Un rapport d'inspection récemment publié souligne les dangers de faillite qui pèsent sur plusieurs établissements d'enseignement supérieur privés en cette année, en mettant en avant des contrôles jugés « défaillants » par les autorités. Les inspections générales des affaires sociales (Igas) et de l'éducation (IGESR) alertent sur un cadre insuffisant pour protéger les étudiants, et prévoient la continuation de ces défaillances dans les mois à venir.
Selon le rapport, plus de 400 000 étudiants dans le secteur lucratif privé pourraient être impactés par cette situation alarmante. Les inspecteurs appellent les pouvoirs publics à œuvrer pour un meilleur accompagnement des étudiants tout au long de leur parcours.

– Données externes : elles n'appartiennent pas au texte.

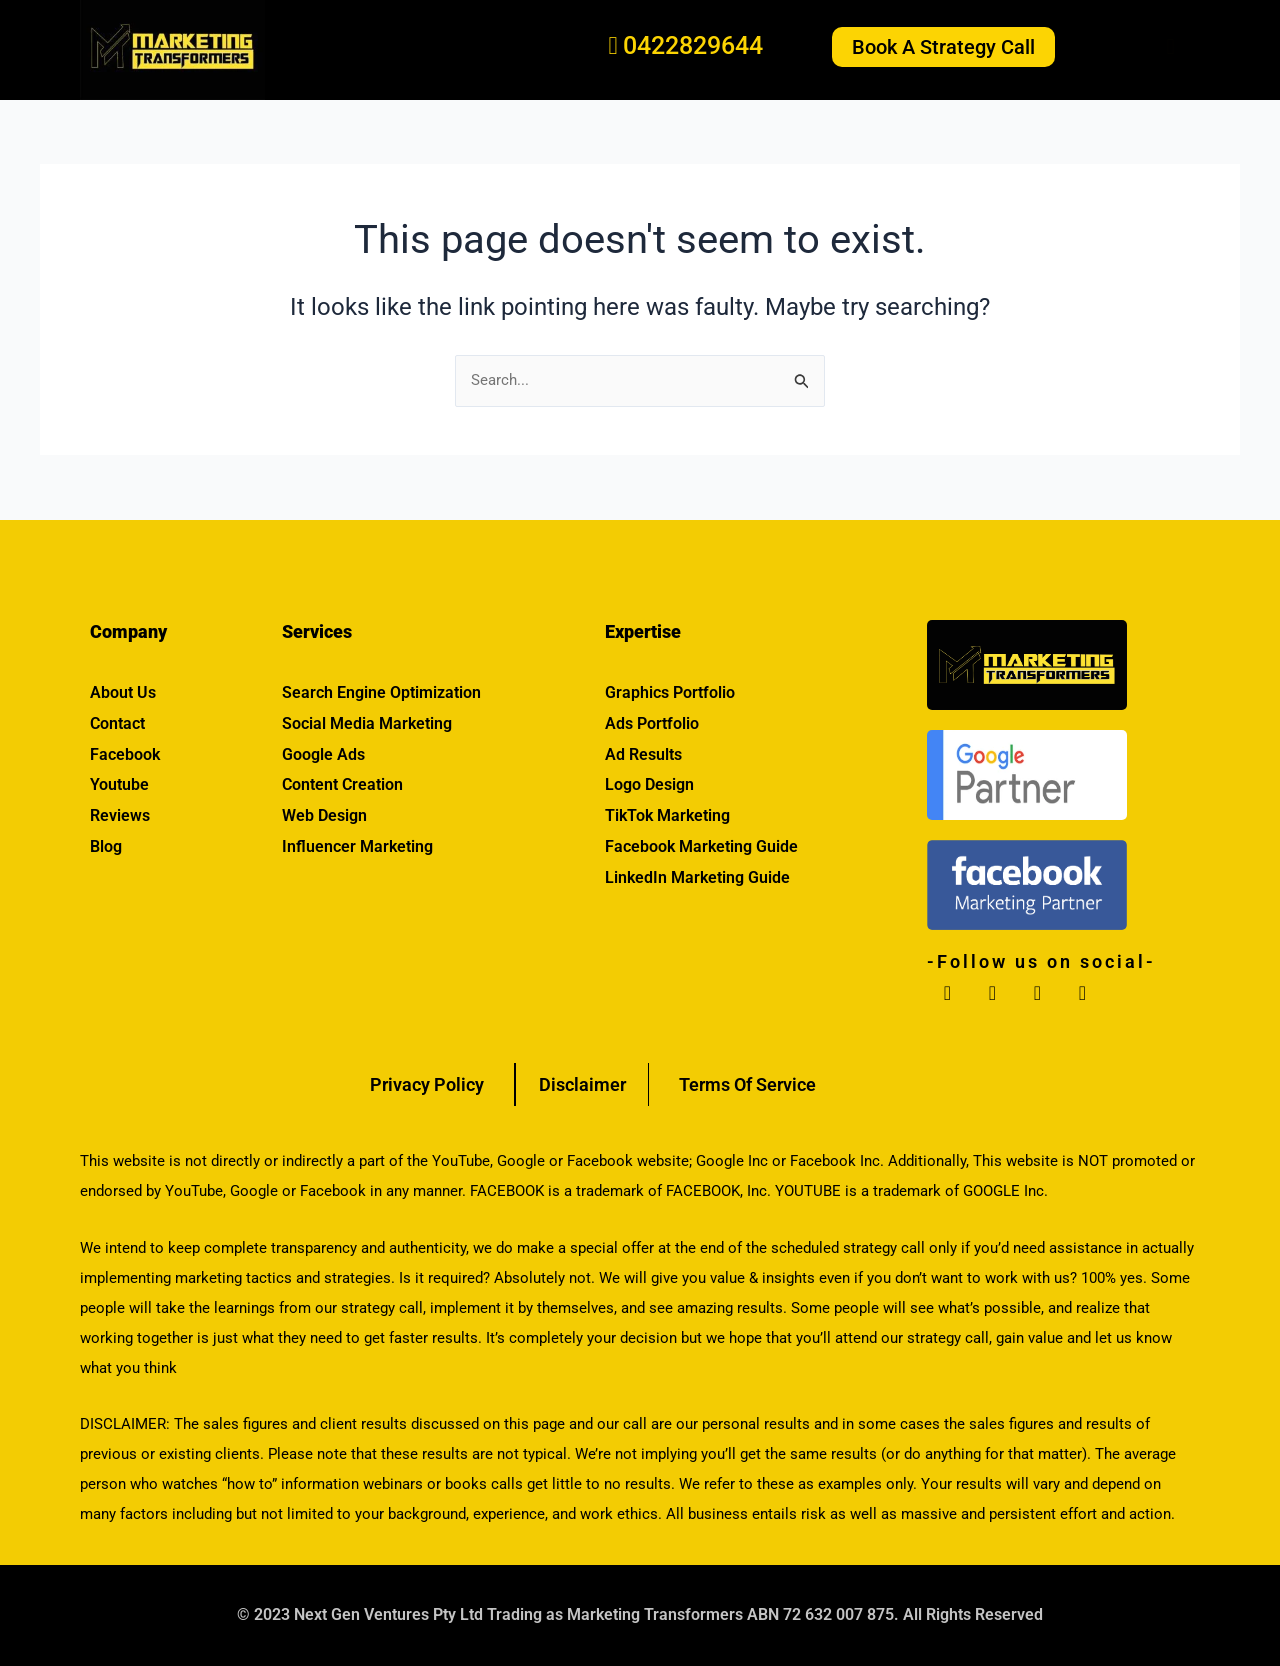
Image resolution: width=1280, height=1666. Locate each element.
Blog (106, 846)
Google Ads (323, 754)
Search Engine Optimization (381, 692)
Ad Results (643, 754)
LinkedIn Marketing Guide (697, 877)
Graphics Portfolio (670, 692)
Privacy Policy (427, 1084)
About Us (123, 692)
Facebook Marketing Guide (701, 846)
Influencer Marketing (357, 846)
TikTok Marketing (667, 815)
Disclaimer (581, 1084)
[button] (1149, 47)
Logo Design (649, 784)
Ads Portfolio (652, 723)
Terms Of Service (747, 1084)
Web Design (324, 815)
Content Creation (342, 784)
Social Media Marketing (367, 723)
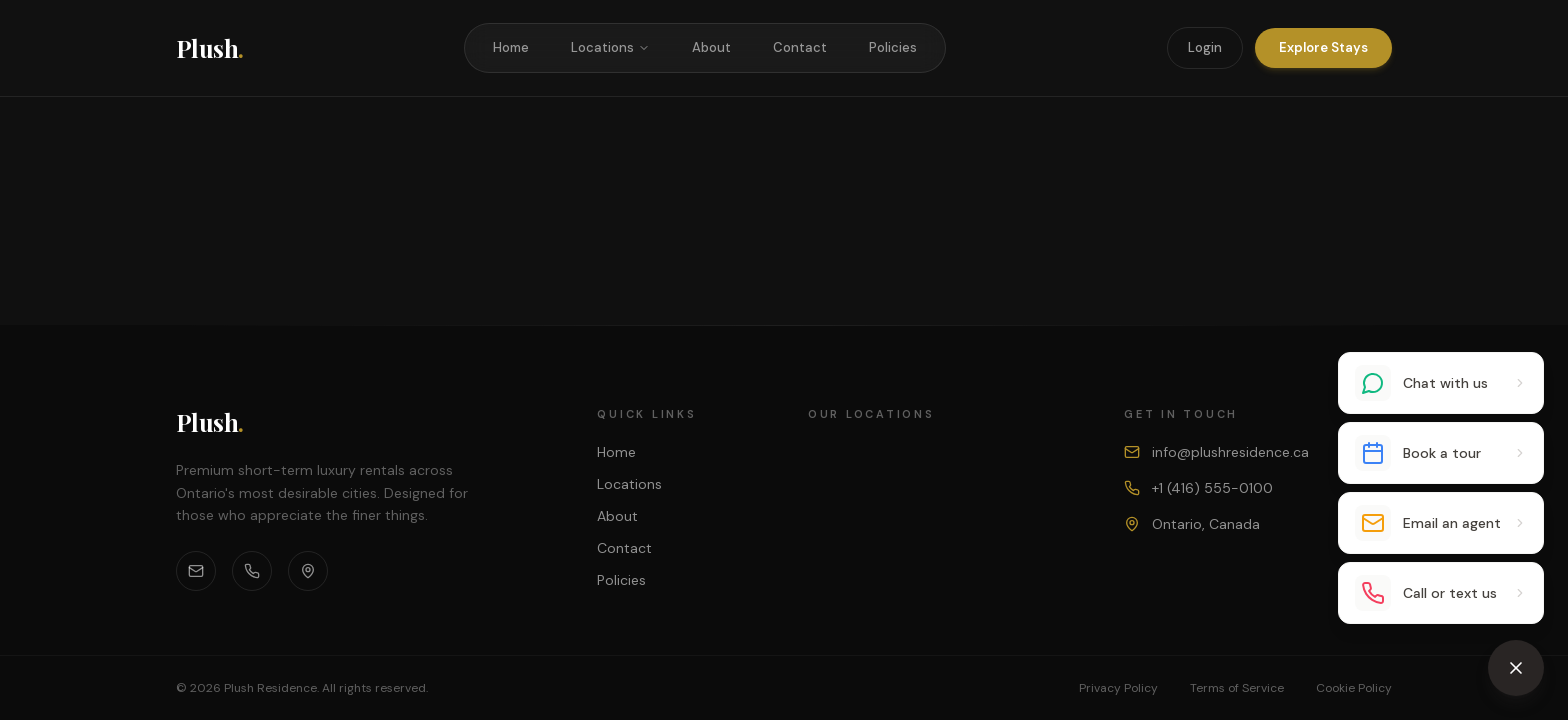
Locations (610, 47)
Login (1205, 47)
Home (511, 47)
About (711, 47)
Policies (893, 47)
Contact (800, 47)
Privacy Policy (1118, 688)
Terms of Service (1237, 688)
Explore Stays (1323, 47)
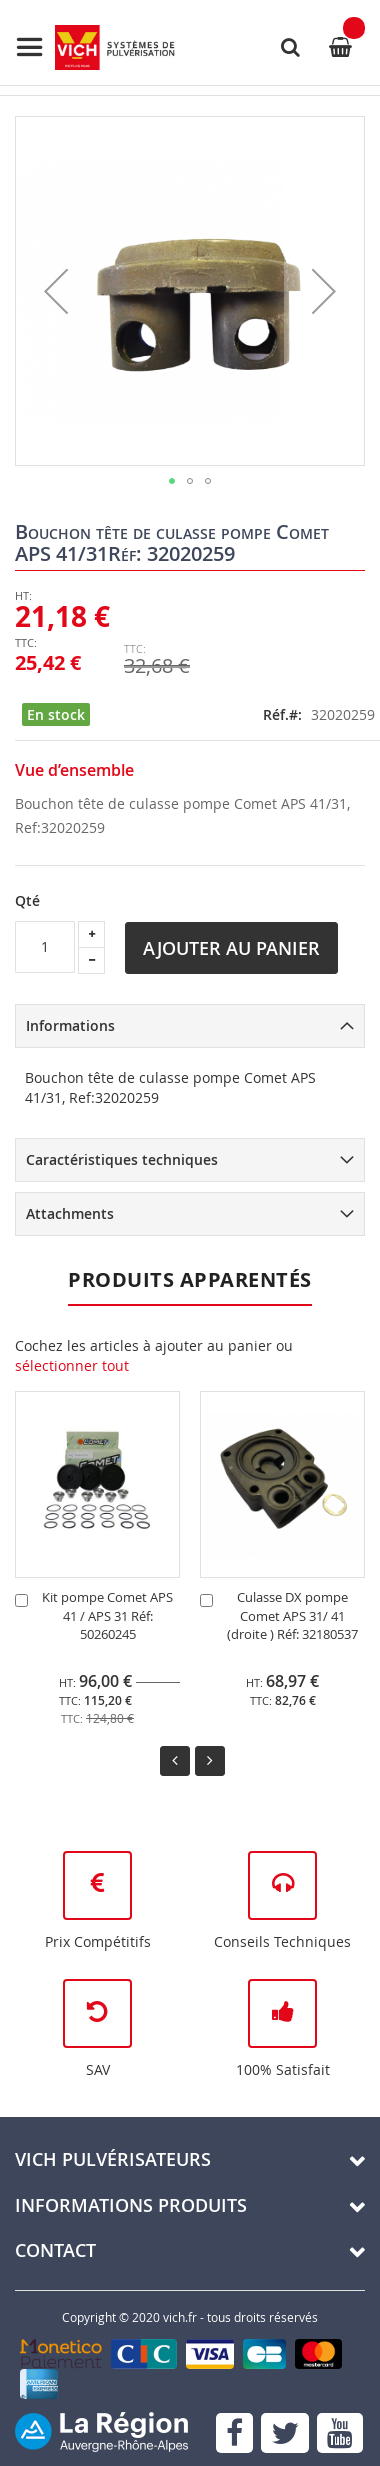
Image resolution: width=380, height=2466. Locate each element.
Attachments (70, 1213)
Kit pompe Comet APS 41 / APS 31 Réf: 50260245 (107, 1615)
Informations (70, 1025)
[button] (56, 291)
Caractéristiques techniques (122, 1159)
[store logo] (95, 47)
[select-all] (72, 1366)
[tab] (190, 1026)
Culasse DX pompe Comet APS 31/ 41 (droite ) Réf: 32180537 (292, 1615)
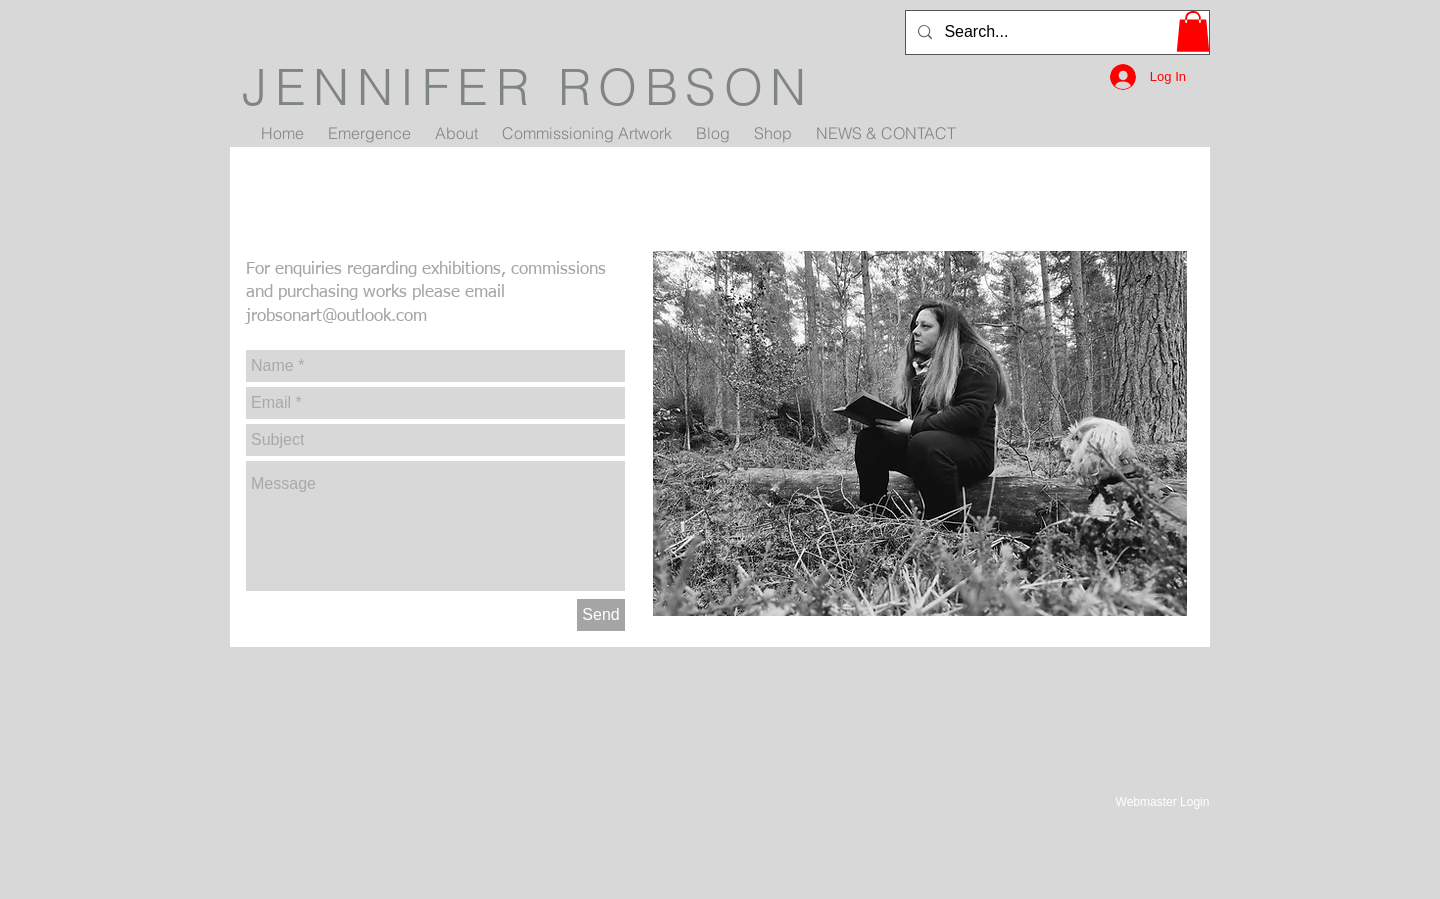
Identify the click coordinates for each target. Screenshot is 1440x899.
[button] (1193, 31)
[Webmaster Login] (1162, 802)
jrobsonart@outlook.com (336, 316)
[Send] (601, 615)
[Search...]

Une course à la rentabilité problématique
Il est souligné que la croissance rapide du secteur privé est souvent accompagnée d'un recours excessif à l'endettement. La pression pour atteindre une rentabilité accrue pousse ces établissements à générer des bénéfices constants, ce qui renforce leur vulnérabilité financière. Comme le rapport le note, « Les niveaux de dette observés exposent certains groupes à des fragilités financières accrues ».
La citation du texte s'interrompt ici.